Gobierno arcoiris

Gobierno arcoiris

Pues, dilecta leyente, el PP anda en busca de ese Moisés, aunque sea en versión femenina, que le saque del fango y lo lleve a la tierra firme prometida. El PSOE, aquejado del mal del “ere”, se encuentra atado de pies y manos por sus facinerosos y antiguos socios que lo chantajean a su antojo. De momento, su prioridad es favorecer al mundo del lumpen: Acercamiento de presos, incremento de paga a los “internos”, y derogación de la prisión permanente revisable; mientras, los independentistas-golpistas cada vez son más audaces ante este gobierno “arcoíris”.
 Ya Curzio Malaparte, en su “Técnica del golpe de Estado”, demostraba que ese golpe no necesariamente tenía que ser violento ya que bastaba con apoderarse de ciertas instituciones y desde ellas “desventrar” el Estado. Así, en la actualidad, el sistema constitucional español es víctima de un acoso que recuerda las técnicas descritas por Malaparte. Sus protagonistas son el nacionalismo catalán y Podemos. En el primer caso, la violación del ordenamiento jurídico y el vaciamiento de sus contenidos para llenarlos con otros anticonstitucionales viene desarrollándose desde hace décadas.  Como bien sabe, dilecta, el derrumbe de los partidos políticos es un fenómeno global y masivo, a tal nivel que hay casi más afiliados a la Sociedad de Conservación de la babosa dromedario que la suma de afiliados a muchos de los partidos tradicionales. 
Quizá sea que sobran políticos que sólo piensan en las próximas elecciones, y faltan estadistas que piensen en las próximas generaciones. Mire, el asunto viene de lejos, la decepción de las expectativas que habían despertado las arraigadas ideologías ha llevado a muchos votantes de diferentes partidos y lugares a echarse en manos de populistas y chamanes que prometían cambios. Esa es la palabra clave: cambio y gobierno progresista. Lo malo es que los cambios no siempre son para mejor. 
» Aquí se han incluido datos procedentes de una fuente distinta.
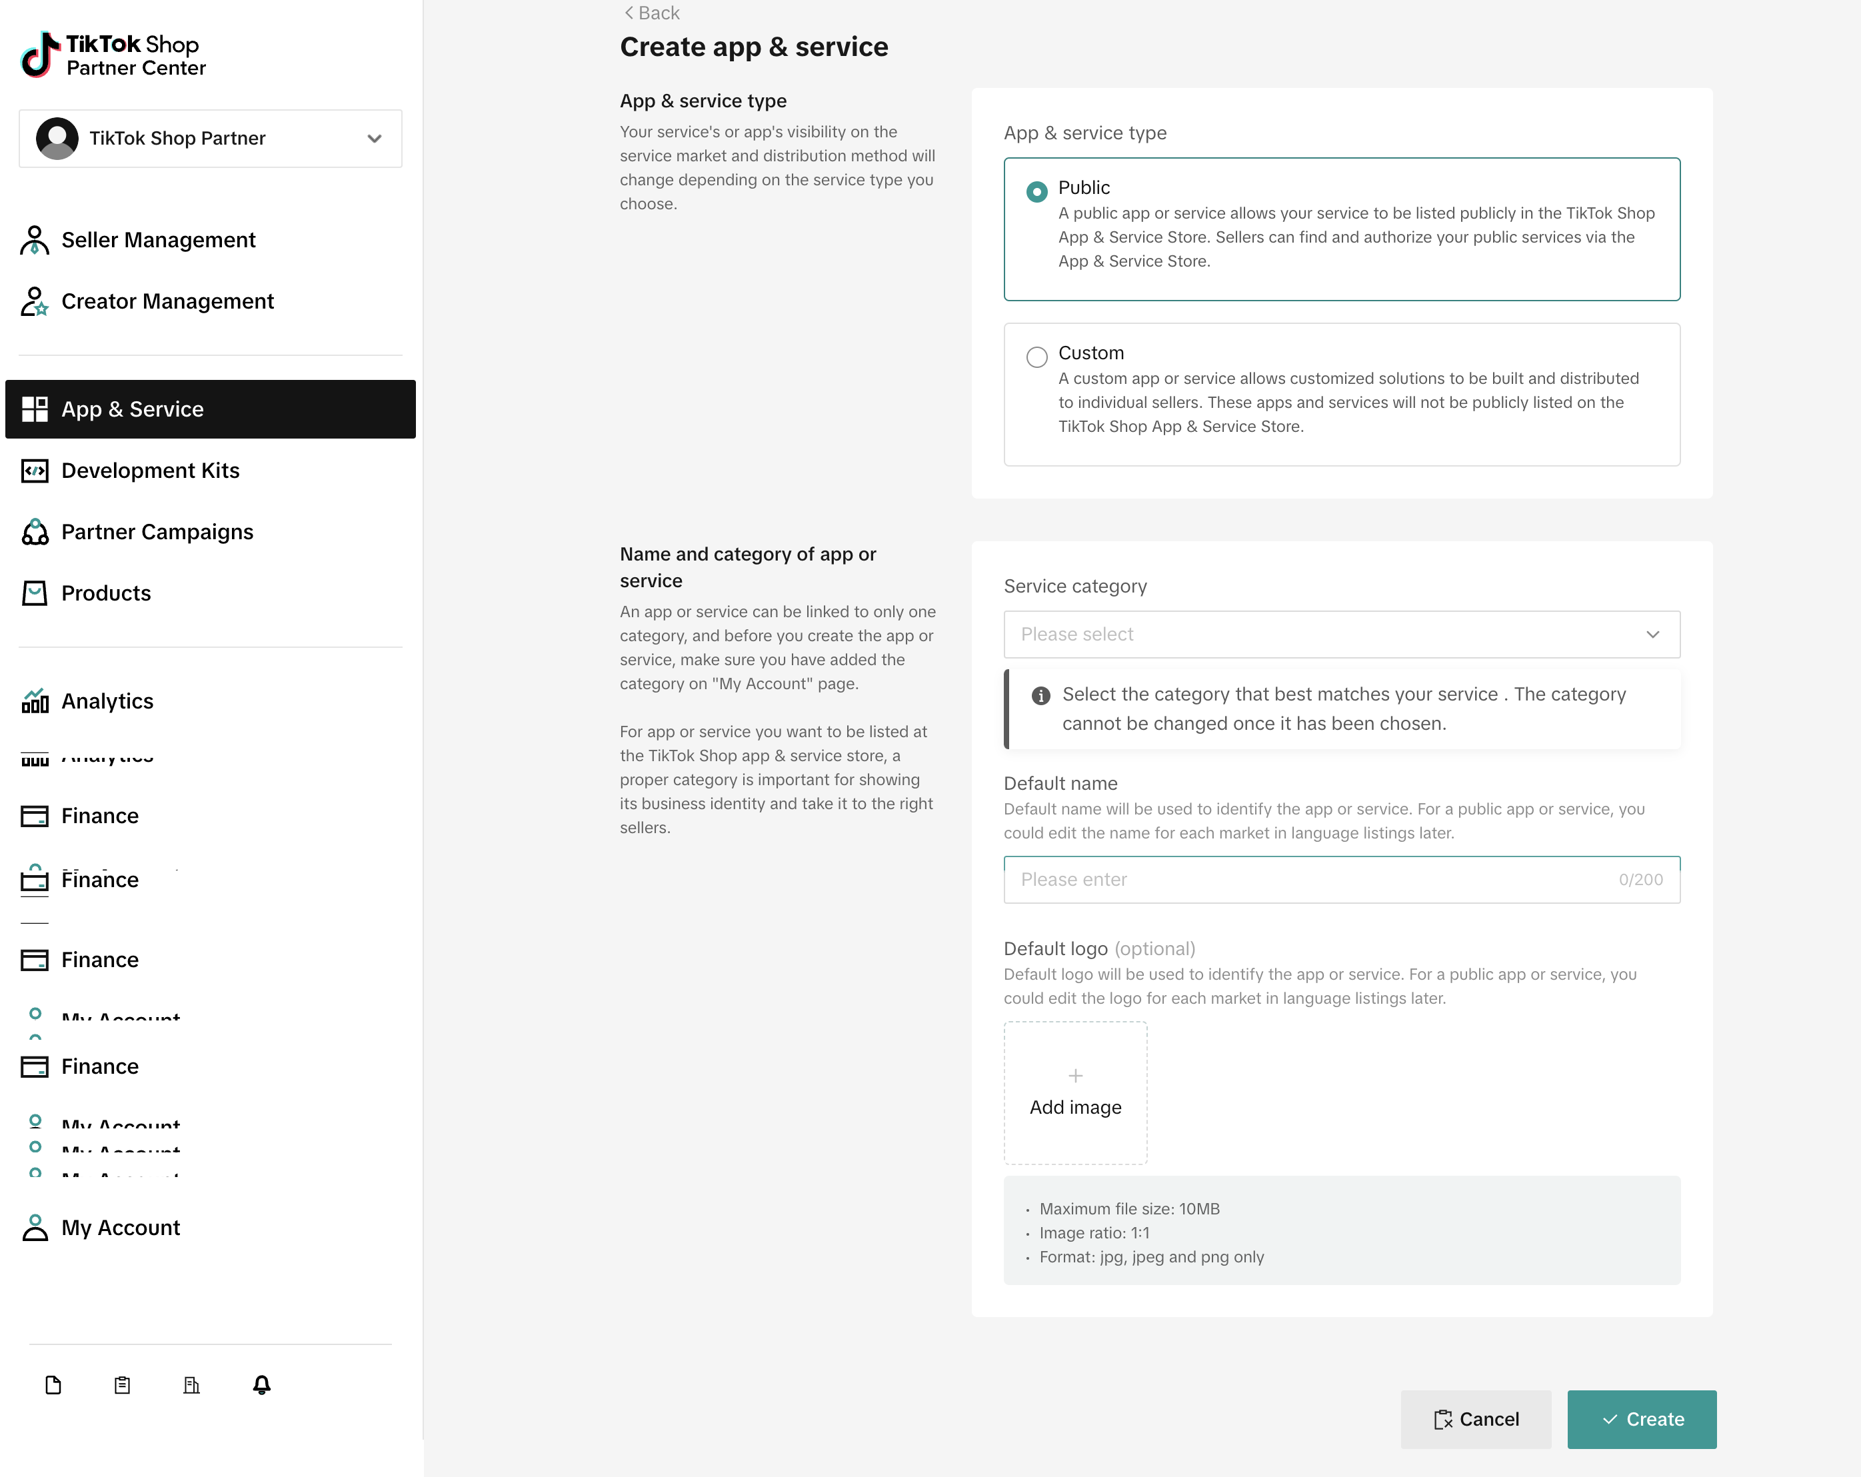
Task: Click the Development Kits code icon
Action: pos(35,470)
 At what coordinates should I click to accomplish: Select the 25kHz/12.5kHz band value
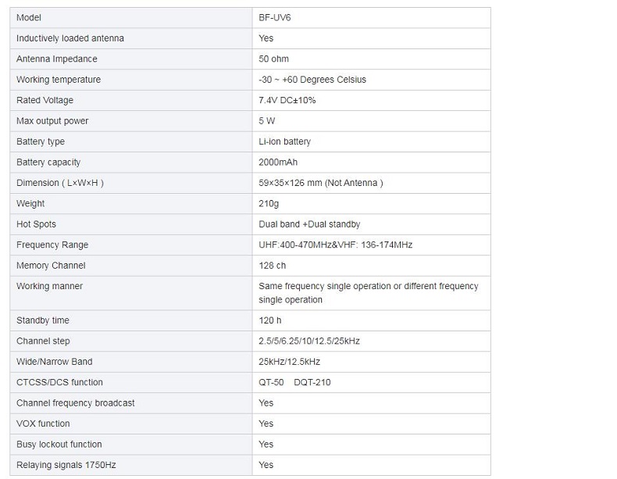click(x=290, y=362)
Ya lo dijo cierto general en el fragor de la batalla, con las tropas diezmadas, prácticamente si armas ni municiones y ni una lata de sardinas: “Toda situación, por desfavorable que sea, es susceptible de empeorar”.  En cuanto al progreso, ¿quién es el cretino que no quiere progresar en todos los sentidos? Por ello, la taimada izquierda se ha apresurado a registrar la marca, y se arroga el monopolio del progresismo, aunque luego las reformas progresistas no sean más que “ñapas” al estilo “Pepe Gotera y Otilio, chapuzas a domicilio”, siendo otros los que tienen que venir a arreglar las fisuras ocultas por el gotelé zapatero-sanchista.
¡Y para colmo, Margarita Robles, ministra de Defensa! Claro que, antes, el ínclito Sánchez nos había endiñado un ministro de Deportes que odiaba el deporte y a los deportistas; menos mal que tenemos al astronauta, que nos trasportará a otra Galaxia de donde mane leche sin lactosa y miel de abeja apta para diabéticos.